Programa una reunión con tu jefe para discutir o aclarar un método preferido para trabajar juntos. Trata de exclarecer cómo él/ella quiere hacer las cosas y lo que espera de ti. Asimismo, indica tus expectativas y tus límites y ofrece alternativas simples a tu comportamiento espasmódico sin que se dé cuenta de lo que estás haciendo. Este tipo de directivos no suelen pensar en cómo hacer tu vida más fácil, pero no hay nada malo en tratar de darles algunos consejos a cambio de o bajo el pretexto de tratar de hacer que las cosas “funcionen más eficientemente”.

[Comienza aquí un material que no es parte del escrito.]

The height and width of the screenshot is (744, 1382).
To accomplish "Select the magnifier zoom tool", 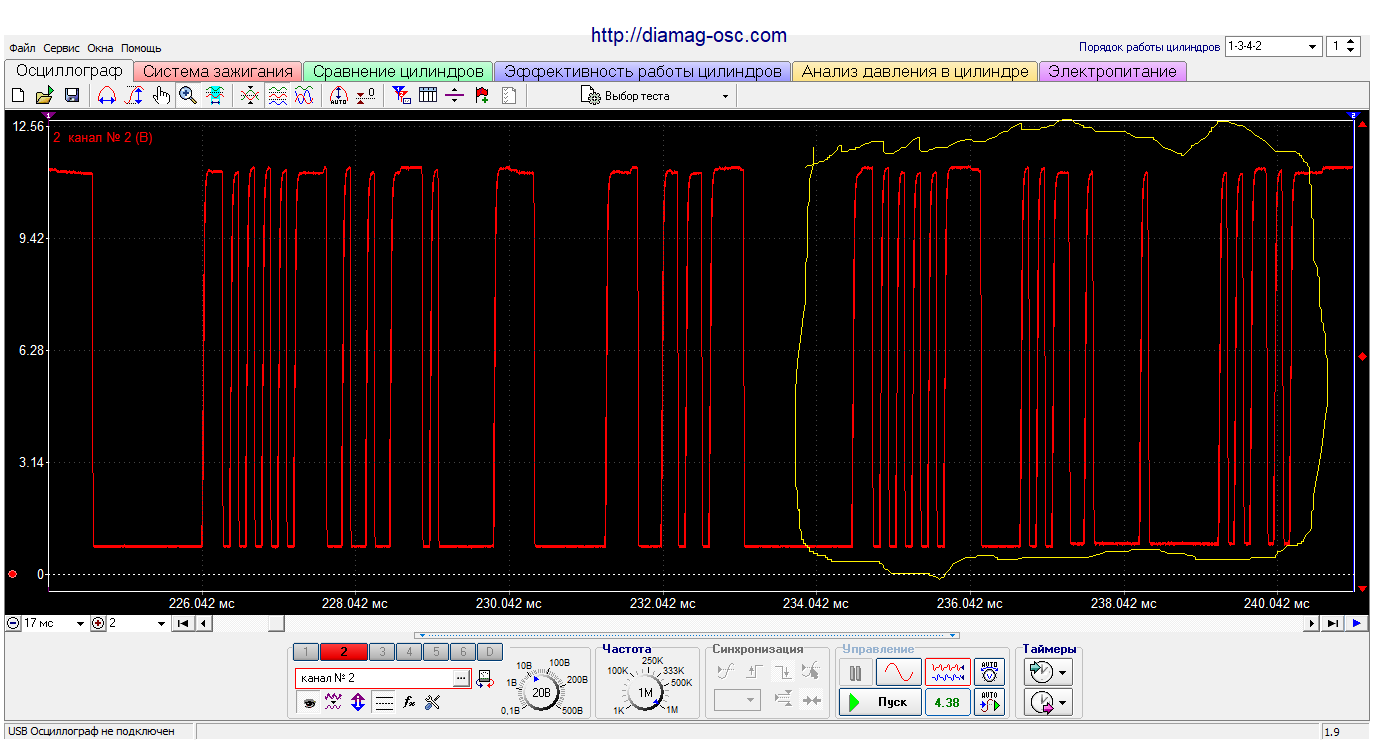I will (x=187, y=96).
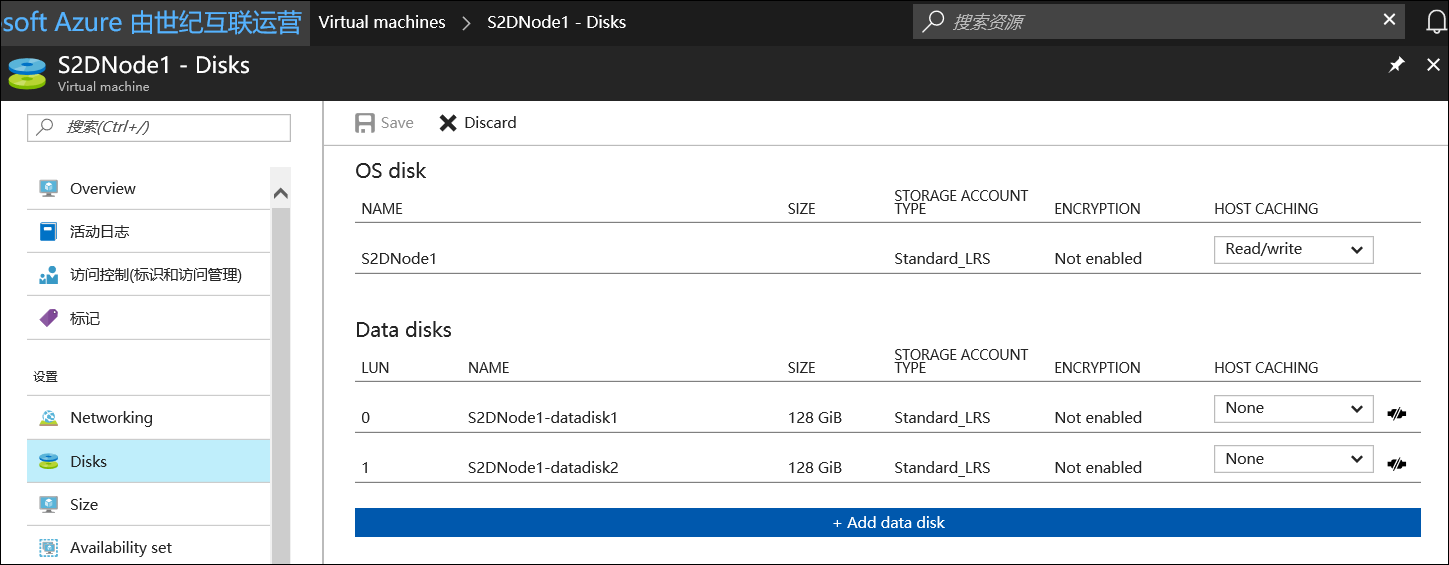This screenshot has height=565, width=1449.
Task: Detach S2DNode1-datadisk1 using its detach icon
Action: [1397, 413]
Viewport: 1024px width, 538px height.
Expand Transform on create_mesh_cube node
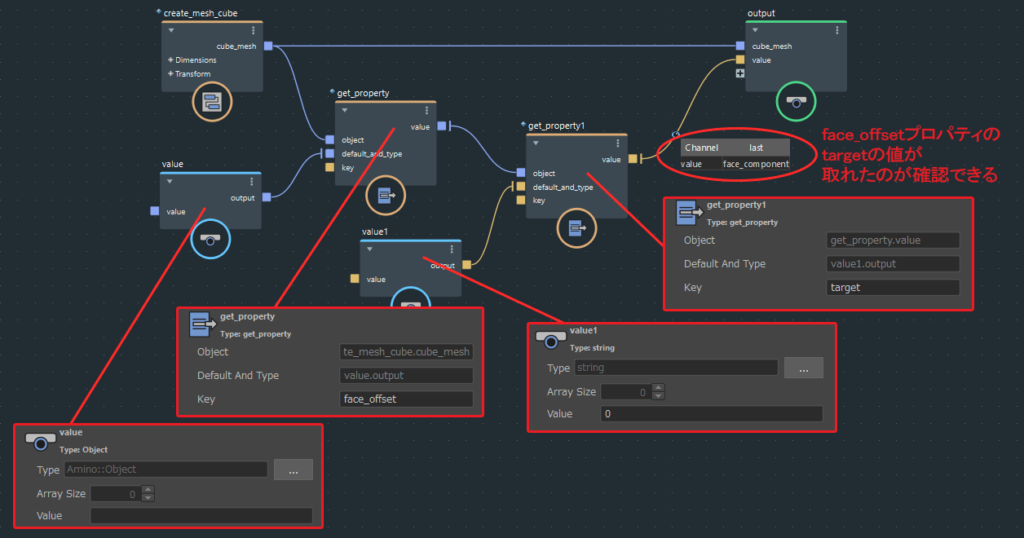coord(170,74)
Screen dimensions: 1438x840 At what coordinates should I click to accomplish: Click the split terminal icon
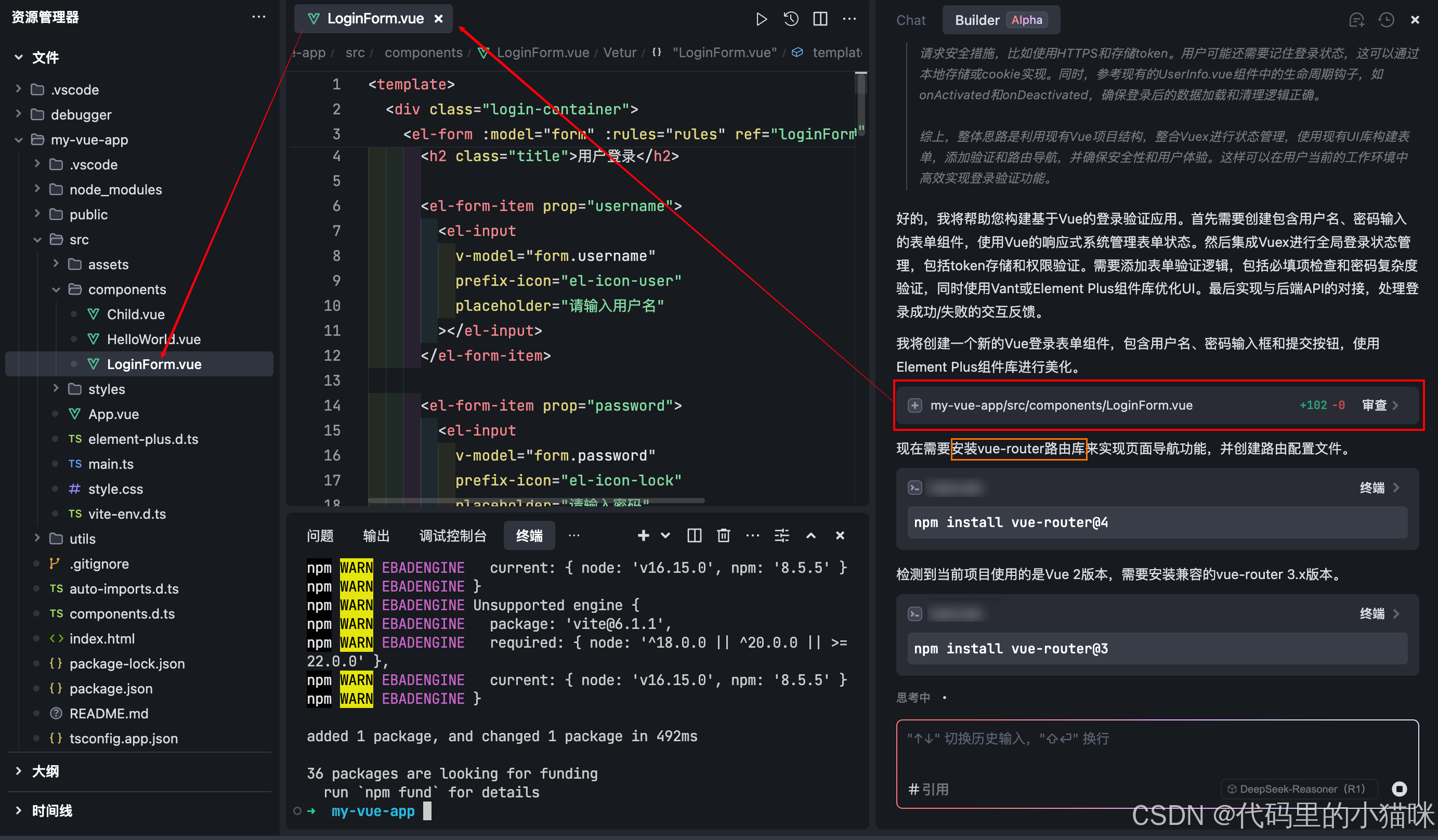click(x=694, y=535)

Que No Te Preocupen Las Cosas Pequeñas

Lo más probable es que tu jefe tenga una variedad de pequeñas cosas que te molestan de una manera que parece catastróficamente terrible. Él/ella puede tener una forma de hablar que te crispe los nervios como un bebé llorando en un avión. O él/ella nunca te puede dar crédito o ser muy mezquino, o una combinación de todo. Pero estas son las pequeñas cosas que puedes manejar, son parte de la vida y una parte de mezclarse con la raza humana. Simplemente no puedes evitar encontrarte con diferentes rasgos de la personalidad, por lo que no deberías explotar.

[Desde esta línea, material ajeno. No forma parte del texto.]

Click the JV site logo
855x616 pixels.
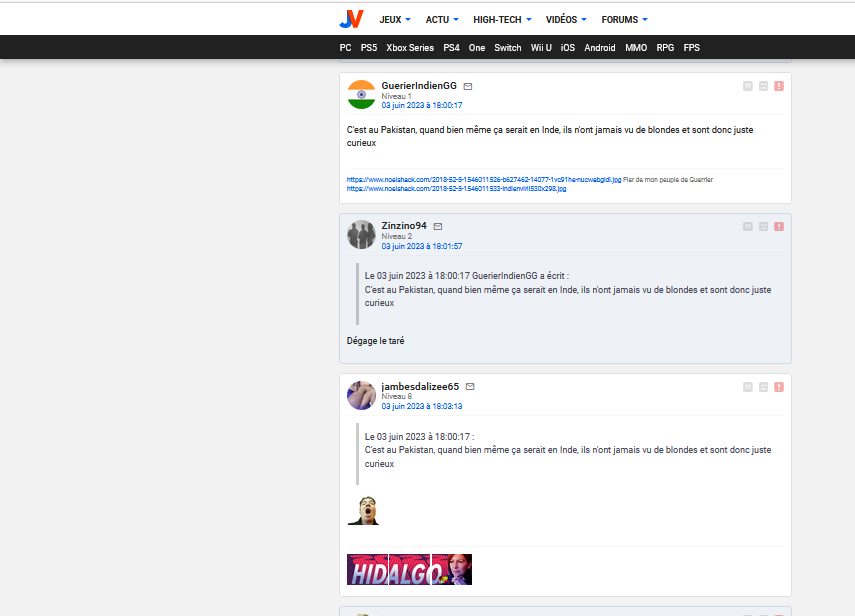pyautogui.click(x=351, y=19)
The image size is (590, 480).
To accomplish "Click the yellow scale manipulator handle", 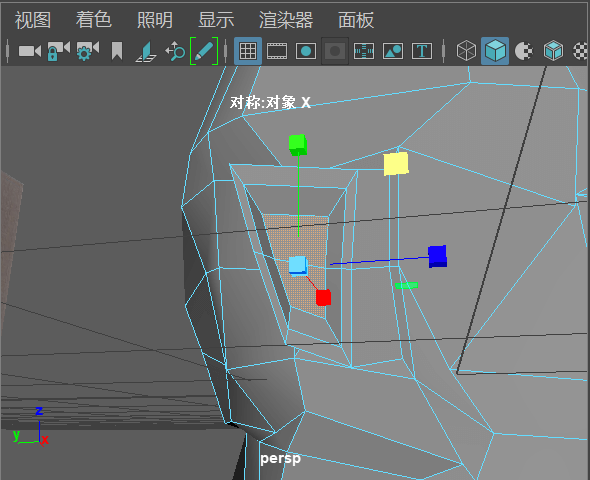I will click(396, 164).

Preocúpate por las Cosas Importantes

Si has intentado verdaderamente asfixiar a tu jefe con bondad y productividad, pero parece que no puedes obtener un descanso, si ya ha sido aprobada una promoción y no recibiste un aumento en los últimos años por razones que te escapan, si que están continuamente sufriendo de cualquier tipo de discriminación o maltrato… sigue leyendo.

Mantén un Registro de tus Interacciones

Esto es tan útil. Anota todas tus interacciones con lo que el jefe dijo es necesario si deseas reportar la situación a superiores o iniciar una acción legal. También, puedes comenzar a notar patrones en el comportamiento de tu jefe y averiguar lo que los pone en marcha o qué temas son sensibles entre ustedes dos. Escribirlo todo servirá también para que te sientas mejor – un comunicado. Sólo asegúrate de ocultar tu registro también. ¡No querrás que esto caiga en manos equivocadas!

¡Decir Sayonara!

Recuerda que, en general, esto no es lo que quieres. Saltar de un trabajo a otro no se ve bien en tu currículum y no hay ninguna promesa de un trabajo que tenga un jefe mejor. Pero si decides renunciar, asegúrate de hacerlo en buenos términos y tratar de averiguar lo que tu nuevo jefe es REALMENTE durante alguna de las entrevistas en un nuevo lugar de empleo.